Text:

However, there is no doubt that the building sector is a key player in the fight against climate change [4]. Buildings are currently responsible for the consumption of more than 36% of global CO2 emissions and generate more than 30% of solid waste in the European Union [5,6]. For this reason, it is necessary to promote actions that are committed to the incorporation of circular economy criteria in the construction industry. That can favor the recovery and reuse of construction and demolition waste (CDW) [7]. In general, CDW can be considered inert and non-hazardous, with an enormous potential for recycling and as a source of raw materials [8]. However, in most cases, this waste ends up being taken to landfills, without being sorted and separated at the source, and occupies large volumes of space that generate a strong impact on the environment [9]. For all these reasons, it is vitally important to promote studies that are committed to developing new sustainable construction materials that incorporate these CDWs in their composition [10].

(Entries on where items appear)
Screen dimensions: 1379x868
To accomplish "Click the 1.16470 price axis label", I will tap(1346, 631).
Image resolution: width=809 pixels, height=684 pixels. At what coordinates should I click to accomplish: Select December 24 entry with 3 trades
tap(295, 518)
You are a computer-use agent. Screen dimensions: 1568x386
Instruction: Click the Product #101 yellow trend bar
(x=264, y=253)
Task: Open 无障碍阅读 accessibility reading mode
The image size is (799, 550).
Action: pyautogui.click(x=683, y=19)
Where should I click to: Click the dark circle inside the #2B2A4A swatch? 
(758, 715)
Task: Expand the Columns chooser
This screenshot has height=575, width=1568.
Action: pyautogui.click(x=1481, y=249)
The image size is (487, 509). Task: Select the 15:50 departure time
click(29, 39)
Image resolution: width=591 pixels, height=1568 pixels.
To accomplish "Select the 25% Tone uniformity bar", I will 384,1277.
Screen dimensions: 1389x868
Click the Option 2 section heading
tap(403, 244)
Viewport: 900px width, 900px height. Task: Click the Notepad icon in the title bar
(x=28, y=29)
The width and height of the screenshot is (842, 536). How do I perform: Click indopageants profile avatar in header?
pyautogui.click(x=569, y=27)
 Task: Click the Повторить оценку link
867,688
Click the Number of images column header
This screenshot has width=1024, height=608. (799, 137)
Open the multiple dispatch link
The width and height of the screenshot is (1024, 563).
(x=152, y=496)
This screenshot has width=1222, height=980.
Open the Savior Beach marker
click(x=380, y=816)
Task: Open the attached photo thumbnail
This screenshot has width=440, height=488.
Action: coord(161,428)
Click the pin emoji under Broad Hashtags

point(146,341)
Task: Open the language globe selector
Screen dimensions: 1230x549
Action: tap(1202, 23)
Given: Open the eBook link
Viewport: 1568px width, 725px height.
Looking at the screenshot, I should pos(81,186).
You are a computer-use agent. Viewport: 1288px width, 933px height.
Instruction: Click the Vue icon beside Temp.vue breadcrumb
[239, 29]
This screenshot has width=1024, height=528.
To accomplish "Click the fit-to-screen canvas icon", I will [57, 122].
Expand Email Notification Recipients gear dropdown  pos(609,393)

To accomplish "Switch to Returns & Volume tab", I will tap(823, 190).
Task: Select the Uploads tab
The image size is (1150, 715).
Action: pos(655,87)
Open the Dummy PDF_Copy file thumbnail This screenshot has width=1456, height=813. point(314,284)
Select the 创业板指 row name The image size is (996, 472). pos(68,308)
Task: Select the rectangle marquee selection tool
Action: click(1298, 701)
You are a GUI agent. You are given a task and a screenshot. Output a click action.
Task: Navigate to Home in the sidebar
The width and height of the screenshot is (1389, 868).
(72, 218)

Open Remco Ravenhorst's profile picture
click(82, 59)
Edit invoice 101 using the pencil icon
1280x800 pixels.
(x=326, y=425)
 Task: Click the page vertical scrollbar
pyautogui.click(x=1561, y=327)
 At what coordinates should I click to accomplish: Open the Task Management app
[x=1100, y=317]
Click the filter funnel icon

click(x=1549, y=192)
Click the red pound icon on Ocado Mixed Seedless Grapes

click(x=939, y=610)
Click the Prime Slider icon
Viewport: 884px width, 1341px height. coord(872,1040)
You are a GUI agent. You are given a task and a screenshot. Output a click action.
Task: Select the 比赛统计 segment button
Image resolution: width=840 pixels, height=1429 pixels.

Short task:
For each statement, decide whether it agrees with the passage on construction and demolition waste, answering yes or no and quoting the passage's deciding words. 1. Buildings produce over 30% of solid waste in the European Union. 2. CDW is generally regarded as hazardous. 3. In most cases, CDW is sorted and separated at the source. The listing is separate from the passage and does not relate to it.

Task output:
1. Yes: "generate more than 30% of solid waste in the European Union"
2. No: "CDW can be considered inert and non-hazardous"
3. No: "this waste ends up being taken to landfills, without being sorted and separated at the source"